DATA RECORDS ::

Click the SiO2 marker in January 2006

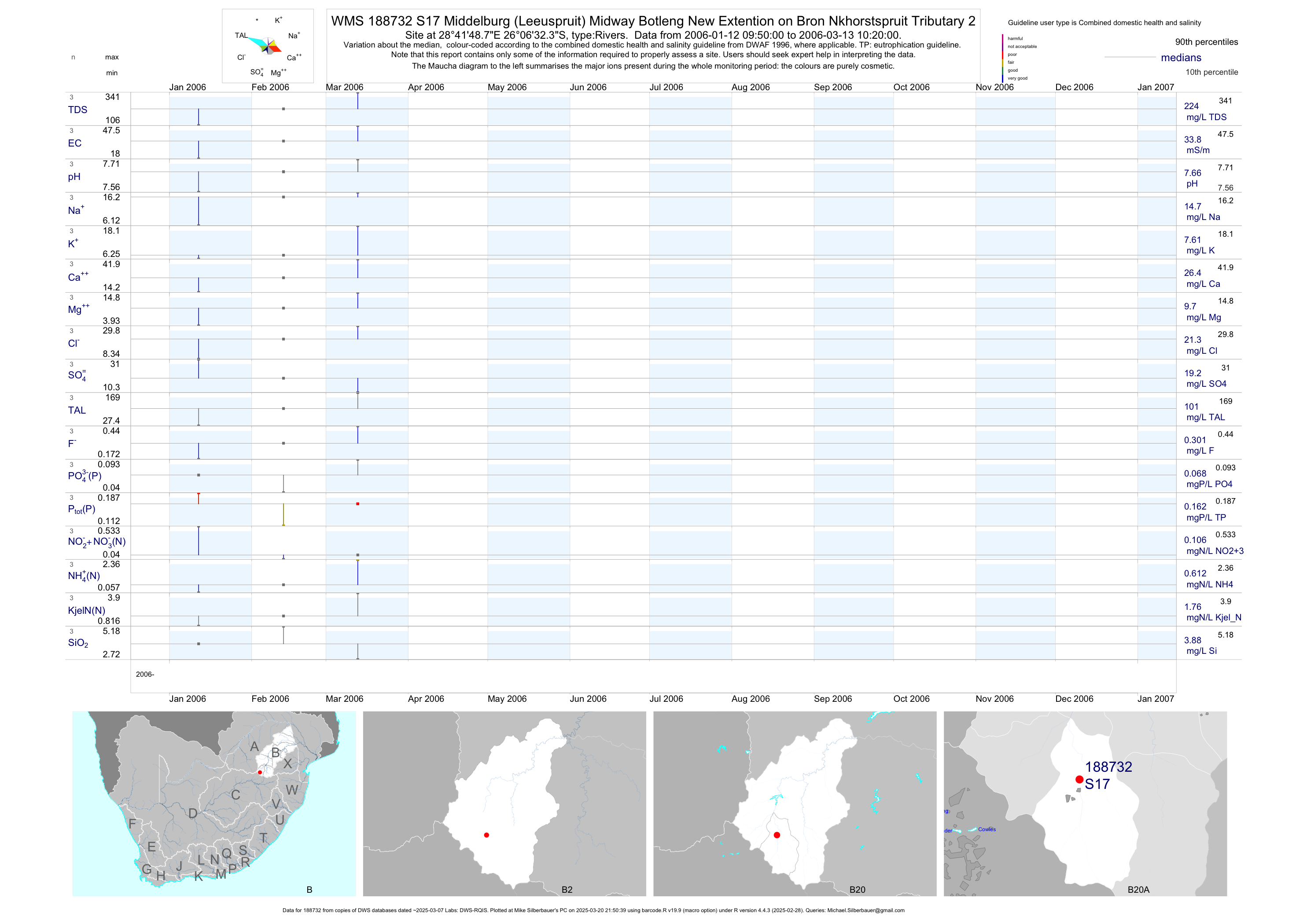pyautogui.click(x=199, y=644)
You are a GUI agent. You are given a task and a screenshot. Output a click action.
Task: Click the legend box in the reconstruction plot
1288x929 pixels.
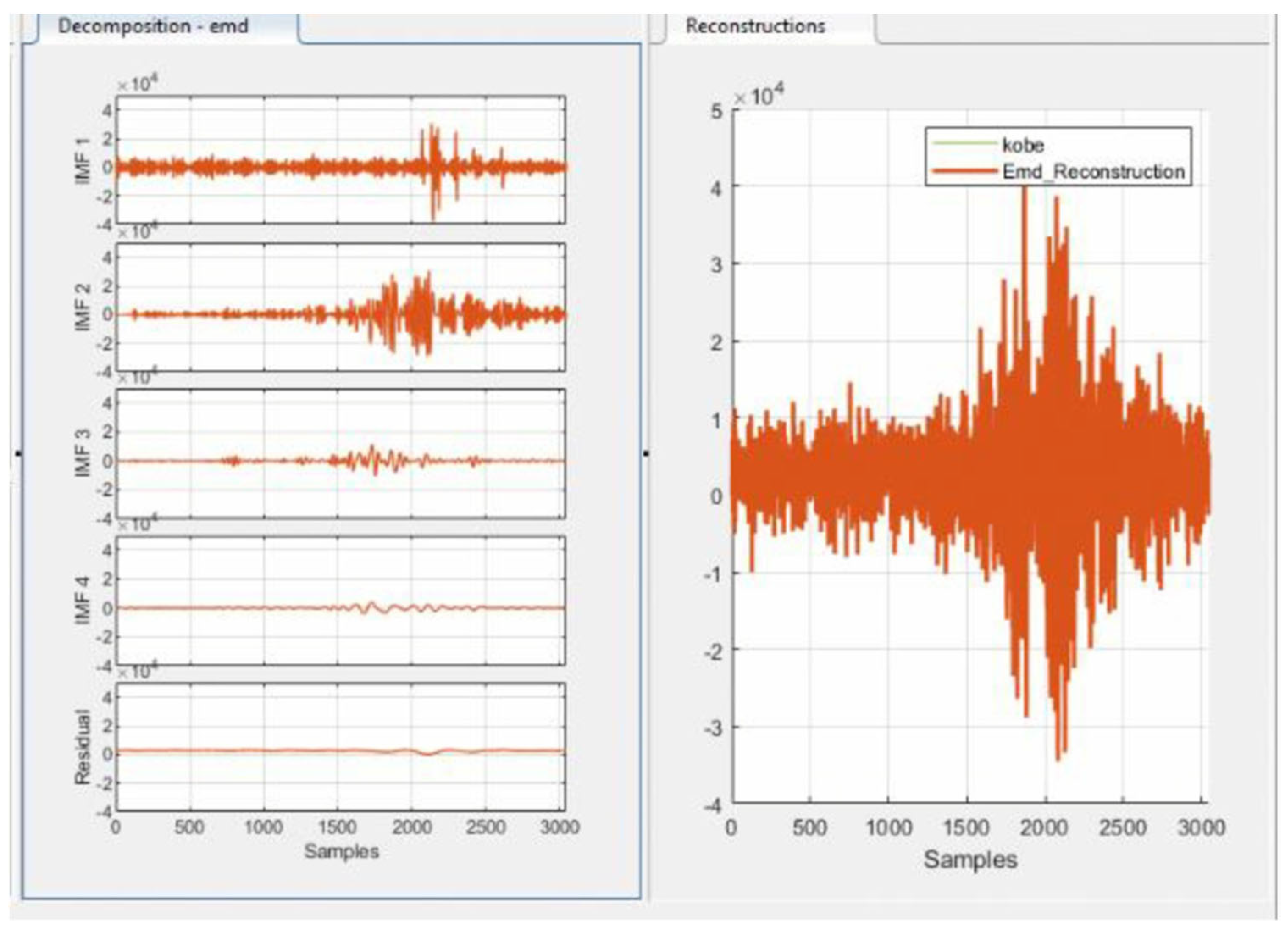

YOUR INSTRUCTIONS :: Exactly the lines from the one containing "Task: Click the" through the last line of the material above, both included and free of pictures, should make up your answer, please.

RESPONSE FOR THIS EXERCISE ::
Task: Click the legend box in the reconstruction plot
1288x929 pixels.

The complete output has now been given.